== Passage to read ==
_ _ _
Students engage in sustainability

Does anyone know what sustainability looks like?

How do you know when something is sustainable and when it is just “green washing”?

Sustainability has become a word that is overused and has lost meaning for many folks.

To better understand what sustainability actually looks like in our community, we need to focus on one of our life supporting systems: food, energy, transportation, waste or water.

Let’s look at food for an example.

Our current food system relies heavily on fossil fuels for fertilizer inputs, pesticides and herbicides, transportation and packaging.

To rely on this fossil fueled system for our food is simply unsustainable. Sustainable agriculture is produced with local natural inputs, grown without the application of toxic chemicals and distributed locally with minimal packaging.

We are fortunate to live in McMinnville where we have an abundance of fresh, local produce at our fingertips.

Local farmers are also realizing the benefits of organic or bio-dynamic practices, which result in healthy and chemical free produce.

Linfield students are realizing the benefits of sustainable foods as well.

Approximately 10 percent of the student body showed up for the campus farmer’s market a few weeks ago and there has been an uptick in interest in the Linfield Community Garden, located on the Renshaw field.
_ _ _
== Check your understanding ==
1. Please reproduce part of the sustainability article word for word, beginning at the words "Let’s look at" and stopping after "transportation and packaging.".
2. Resume the sustainability article, starting right after its final sentence about the Linfield Community Garden.
The records that come next are separate material and have no connection to the sustainability article.

== Entries supplied ==
_ _ _
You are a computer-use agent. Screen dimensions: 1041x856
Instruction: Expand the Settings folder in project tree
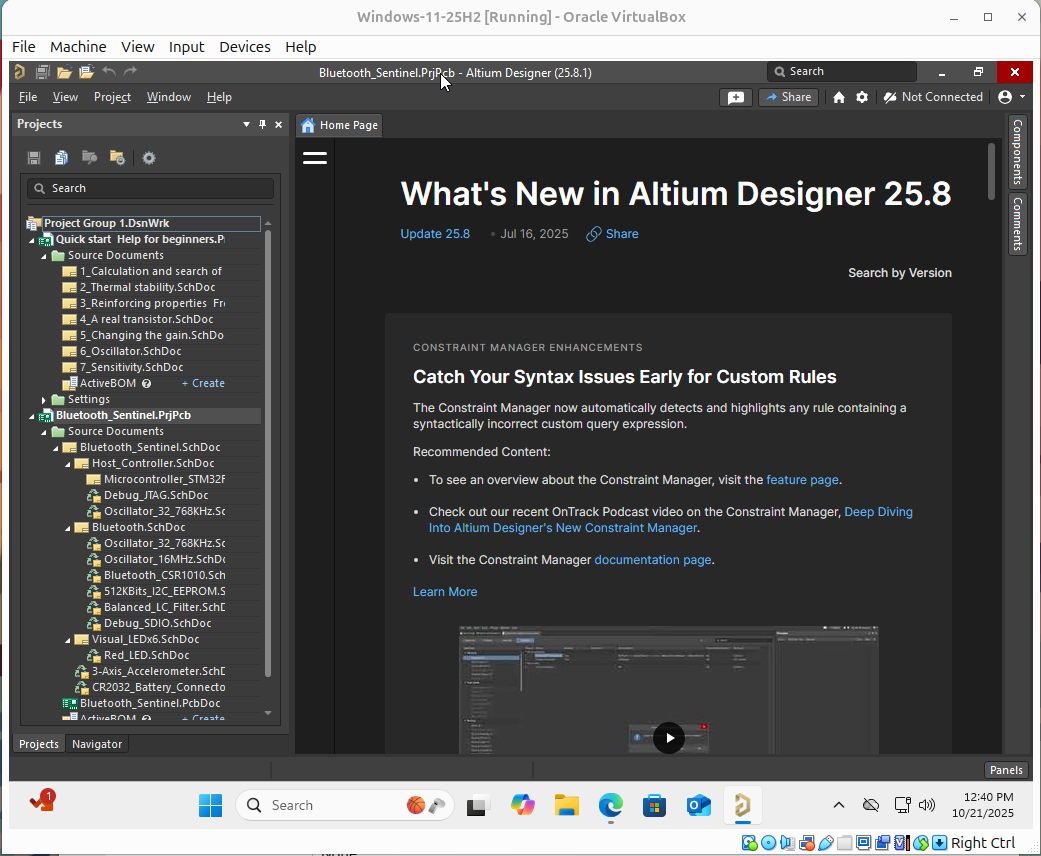[44, 400]
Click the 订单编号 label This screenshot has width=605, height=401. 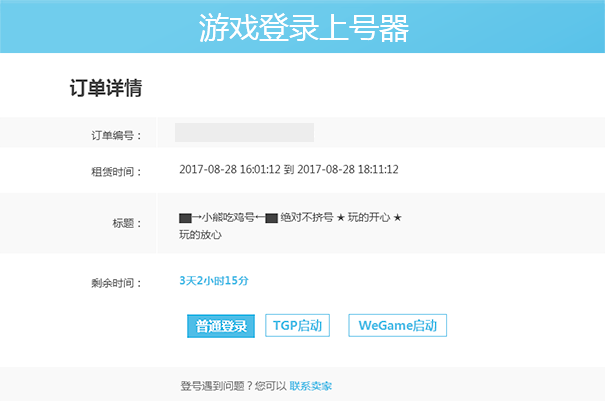115,134
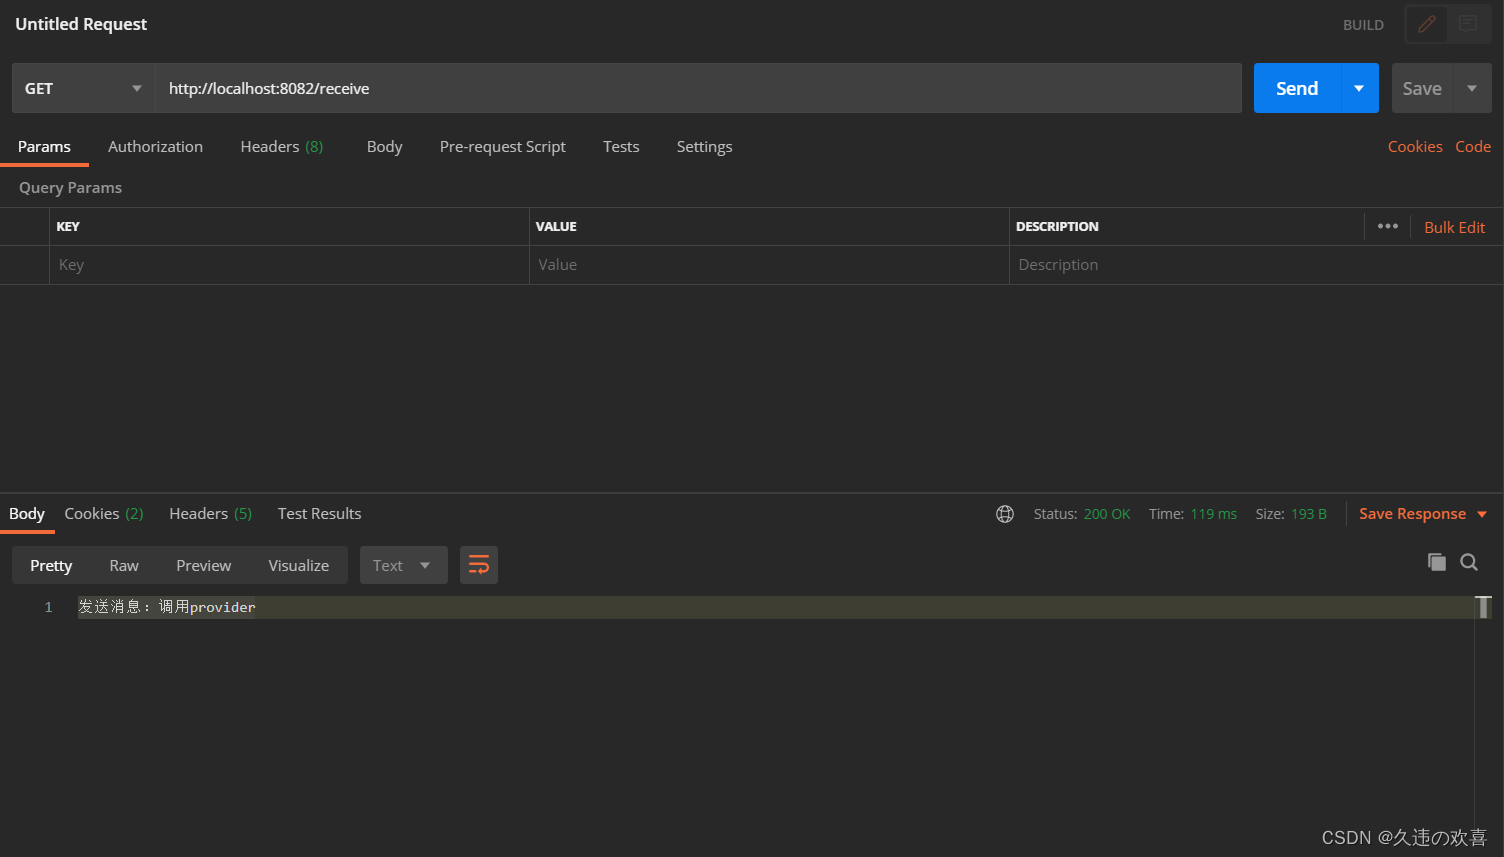The width and height of the screenshot is (1504, 857).
Task: Open the request Headers (8) tab
Action: (281, 146)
_ _ _
== Answer set ==
1.
Let’s look at food for an example.

Our current food system relies heavily on fossil fuels for fertilizer inputs, pesticides and herbicides, transportation and packaging.

2.
Several students have chosen to get their hands dirty on local farms through the Sustainable Agriculture Internship program, the World Wide Opportunities on Organic Farms and as volunteers in local community gardens.

Students are asking questions about where their food comes from and are increasingly concerned with the quality and sustainability of their food choices.

There are many opportunities to engage with sustainable food in our community.

On an individual level, you can visit the McMinnville farmer’s market on Thursdays from 1-6 p.m.

If you are on the meal plan or eating out, simply asking your server where ingredients come from is a good way to connect with your food and express your interest in sustainable food.

If you would like to get active with a group on campus, there is the Garden Club ( or Greenfield (

Also look out for applications in the spring for the Sustainable Agriculture Internship program through the Office of Sustainability.

No matter how you choose to get involved, just know that you have the power to act.

The transition to a sustainable food system starts with individual choice.

What will yours be?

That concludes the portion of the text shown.